Industrializing Document Ingestion: Processing EPUB, EML, and Privacy-First (PII) Pipelines with Docling

As usual, our automated software engineer, Bob, has designed and industrialized a production-ready file processing pipeline. This system bridges the gap between complex unstructured file systems and downstream vectorized AI platforms by orchestrating native format decoders alongside IBM’s open-source Docling engine.

Architectural Overview & Workflow Pipeline

The solution is split into two major layers: a high-throughput CLI processing engine (app/main.py) and an interactive Gradio validation UI (app/ui.py).
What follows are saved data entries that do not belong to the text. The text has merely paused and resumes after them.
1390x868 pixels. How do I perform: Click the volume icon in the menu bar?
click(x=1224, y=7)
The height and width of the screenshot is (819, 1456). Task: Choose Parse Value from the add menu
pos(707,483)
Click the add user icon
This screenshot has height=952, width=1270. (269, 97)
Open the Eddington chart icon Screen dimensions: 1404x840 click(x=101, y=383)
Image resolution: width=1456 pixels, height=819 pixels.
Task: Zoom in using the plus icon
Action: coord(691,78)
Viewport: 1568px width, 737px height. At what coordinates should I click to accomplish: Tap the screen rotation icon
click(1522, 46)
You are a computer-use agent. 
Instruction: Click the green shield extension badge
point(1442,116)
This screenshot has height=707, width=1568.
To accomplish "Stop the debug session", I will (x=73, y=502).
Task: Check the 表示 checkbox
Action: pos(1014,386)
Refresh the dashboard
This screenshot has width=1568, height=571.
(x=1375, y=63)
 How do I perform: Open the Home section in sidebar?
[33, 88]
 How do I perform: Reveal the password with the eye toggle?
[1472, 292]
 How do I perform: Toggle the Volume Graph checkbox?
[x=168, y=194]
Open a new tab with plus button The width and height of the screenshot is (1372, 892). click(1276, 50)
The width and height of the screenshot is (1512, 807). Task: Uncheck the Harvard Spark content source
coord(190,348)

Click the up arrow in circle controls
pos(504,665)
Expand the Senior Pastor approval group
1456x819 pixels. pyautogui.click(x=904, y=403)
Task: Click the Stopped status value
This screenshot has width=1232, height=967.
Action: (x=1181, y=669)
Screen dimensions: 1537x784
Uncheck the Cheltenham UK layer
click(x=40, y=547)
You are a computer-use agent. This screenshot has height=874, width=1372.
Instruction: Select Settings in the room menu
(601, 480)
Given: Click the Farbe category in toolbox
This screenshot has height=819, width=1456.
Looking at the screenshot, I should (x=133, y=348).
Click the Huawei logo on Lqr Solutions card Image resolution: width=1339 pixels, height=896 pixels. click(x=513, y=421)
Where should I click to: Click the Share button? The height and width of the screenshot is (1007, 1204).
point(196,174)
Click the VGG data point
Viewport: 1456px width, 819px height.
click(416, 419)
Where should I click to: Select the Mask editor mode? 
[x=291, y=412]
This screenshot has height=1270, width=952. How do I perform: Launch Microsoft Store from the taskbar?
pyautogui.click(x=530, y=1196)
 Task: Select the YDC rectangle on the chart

The operational architecture maps a predictable, reliable path from raw user input down to analytical artifacts:

# main.py
from __future__ import annotations

import argparse
import csv
import json
import re
import xml.etree.ElementTree as ET
import zipfile
from dataclasses import asdict, dataclass
from datetime import datetime, timezone
from email.utils import parsedate_to_datetime
from pathlib import Path
from typing import Any

try:
    import mailparser
except ModuleNotFoundError as exc:
    raise SystemExit(
        "Missing dependency 'mailparser'. Activate the project virtual environment and install dependencies with '\n"
        "python3 -m venv .venv && ./.venv/bin/pip install --upgrade pip && ./.venv/bin/pip install -e .[dev]'\n"
        "Then run either './.venv/bin/python app/main.py' or './.venv/bin/python -m app.main'."
    ) from exc

from docling.document_converter import DocumentConverter

SUPPORTED_EXTENSIONS = {".epub", ".eml"}


@dataclass(slots=True)
class ProcessedDocument:
    source_path: str
    source_name: str
    source_extension: str
    relative_path: str
    docling_format: str
    output_directory: str
    markdown_path: str
    json_path: str
    text_path: str
    structured_summary_path: str
    chunks_path: str
    attachment_dir: str | None
    metadata: dict[str, Any]
    chunk_count: int
    text_length: int
    markdown_length: int


@dataclass(slots=True)
class PipelineRunResult:
    run_timestamp_utc: str
    input_root: str
    output_root: str
    chunk_size: int
    obfuscate_contacts: bool
    processed_count: int
    manifest_path: str
    summary_csv_path: str
    chunks_csv_path: str
    documents: list[ProcessedDocument]

    def to_manifest(self) -> dict[str, Any]:
        return {
            "run_timestamp_utc": self.run_timestamp_utc,
            "input_root": self.input_root,
            "output_root": self.output_root,
            "chunk_size": self.chunk_size,
            "obfuscate_contacts": self.obfuscate_contacts,
            "processed_count": self.processed_count,
            "documents": [asdict(item) for item in self.documents],
        }

    def to_dict(self) -> dict[str, Any]:
        payload = self.to_manifest()
        payload["manifest_path"] = self.manifest_path
        payload["summary_csv_path"] = self.summary_csv_path
        payload["chunks_csv_path"] = self.chunks_csv_path
        return payload


class EmailAddressObfuscator:
    def __init__(self) -> None:
        self.entity_map: dict[str, str] = {}
        self.counters: dict[str, int] = {"person": 0, "email": 0}

    def obfuscate_contacts(self, contacts: list[tuple[str, str]]) -> list[dict[str, str]]:
        return [
            {
                "name": self._obfuscate_value(name, "person") if name else "",
                "address": self._obfuscate_value(address, "email") if address else "",
            }
            for name, address in contacts
        ]

    def _obfuscate_value(self, value: str, entity_type: str) -> str:
        normalized = re.sub(r"\s+", " ", value).strip()
        if not normalized:
            return normalized
        if normalized not in self.entity_map:
            self.counters[entity_type] += 1
            self.entity_map[normalized] = f"{entity_type}-{self.counters[entity_type]}"
        return self.entity_map[normalized]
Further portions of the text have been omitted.